■ THE PROBLEM: Return only the tail of the data below, word for word: the line with "Task: Click the 출력" and each line after it through the final one.

[EXTRACTED DATA Boundary: Start]

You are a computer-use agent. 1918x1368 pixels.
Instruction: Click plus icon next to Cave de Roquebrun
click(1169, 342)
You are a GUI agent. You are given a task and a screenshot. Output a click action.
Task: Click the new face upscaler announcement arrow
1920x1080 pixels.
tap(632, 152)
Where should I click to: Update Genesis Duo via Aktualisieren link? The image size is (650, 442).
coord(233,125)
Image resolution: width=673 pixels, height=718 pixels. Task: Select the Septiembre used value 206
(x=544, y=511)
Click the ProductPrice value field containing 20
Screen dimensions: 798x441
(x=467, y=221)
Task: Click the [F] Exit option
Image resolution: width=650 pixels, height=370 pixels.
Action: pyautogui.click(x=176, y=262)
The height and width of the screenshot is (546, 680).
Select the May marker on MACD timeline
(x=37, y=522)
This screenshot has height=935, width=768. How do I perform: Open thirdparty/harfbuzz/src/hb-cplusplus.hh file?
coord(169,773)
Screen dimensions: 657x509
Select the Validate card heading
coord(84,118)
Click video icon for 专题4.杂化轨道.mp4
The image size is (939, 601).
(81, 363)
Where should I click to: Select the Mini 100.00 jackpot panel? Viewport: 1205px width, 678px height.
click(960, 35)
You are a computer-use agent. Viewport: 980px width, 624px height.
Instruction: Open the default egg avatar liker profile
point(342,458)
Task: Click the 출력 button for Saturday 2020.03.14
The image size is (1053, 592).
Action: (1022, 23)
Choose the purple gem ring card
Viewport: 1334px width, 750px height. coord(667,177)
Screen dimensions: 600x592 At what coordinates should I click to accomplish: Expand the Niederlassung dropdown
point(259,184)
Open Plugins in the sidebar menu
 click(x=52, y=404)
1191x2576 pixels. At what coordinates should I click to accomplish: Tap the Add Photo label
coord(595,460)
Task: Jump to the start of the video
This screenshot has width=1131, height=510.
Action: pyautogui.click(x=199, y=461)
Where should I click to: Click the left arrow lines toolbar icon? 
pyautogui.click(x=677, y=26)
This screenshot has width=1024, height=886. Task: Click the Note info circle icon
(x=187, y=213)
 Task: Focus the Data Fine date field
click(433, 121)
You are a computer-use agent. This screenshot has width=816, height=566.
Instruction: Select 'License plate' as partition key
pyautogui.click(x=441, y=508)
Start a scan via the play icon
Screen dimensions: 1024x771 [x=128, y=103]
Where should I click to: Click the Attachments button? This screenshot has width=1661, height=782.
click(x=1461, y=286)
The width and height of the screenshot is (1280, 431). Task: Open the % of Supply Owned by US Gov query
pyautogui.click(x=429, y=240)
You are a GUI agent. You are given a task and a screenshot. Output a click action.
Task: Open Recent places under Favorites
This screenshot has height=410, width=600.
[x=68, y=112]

[EXTRACTED DATA Boundary: End]

■ ANSWER SECTION:
Task: Click the 출력 button for Saturday 2020.03.14
The image size is (1053, 592).
Action: (1022, 23)
Choose the purple gem ring card
Viewport: 1334px width, 750px height. coord(667,177)
Screen dimensions: 600x592 At what coordinates should I click to accomplish: Expand the Niederlassung dropdown
point(259,184)
Open Plugins in the sidebar menu
 click(x=52, y=404)
1191x2576 pixels. At what coordinates should I click to accomplish: Tap the Add Photo label
coord(595,460)
Task: Jump to the start of the video
This screenshot has width=1131, height=510.
Action: pyautogui.click(x=199, y=461)
Where should I click to: Click the left arrow lines toolbar icon? 
pyautogui.click(x=677, y=26)
This screenshot has width=1024, height=886. Task: Click the Note info circle icon
(x=187, y=213)
 Task: Focus the Data Fine date field
click(433, 121)
You are a computer-use agent. This screenshot has width=816, height=566.
Instruction: Select 'License plate' as partition key
pyautogui.click(x=441, y=508)
Start a scan via the play icon
Screen dimensions: 1024x771 [x=128, y=103]
Where should I click to: Click the Attachments button? This screenshot has width=1661, height=782.
click(x=1461, y=286)
The width and height of the screenshot is (1280, 431). Task: Open the % of Supply Owned by US Gov query
pyautogui.click(x=429, y=240)
You are a GUI agent. You are given a task and a screenshot. Output a click action.
Task: Open Recent places under Favorites
This screenshot has height=410, width=600.
[x=68, y=112]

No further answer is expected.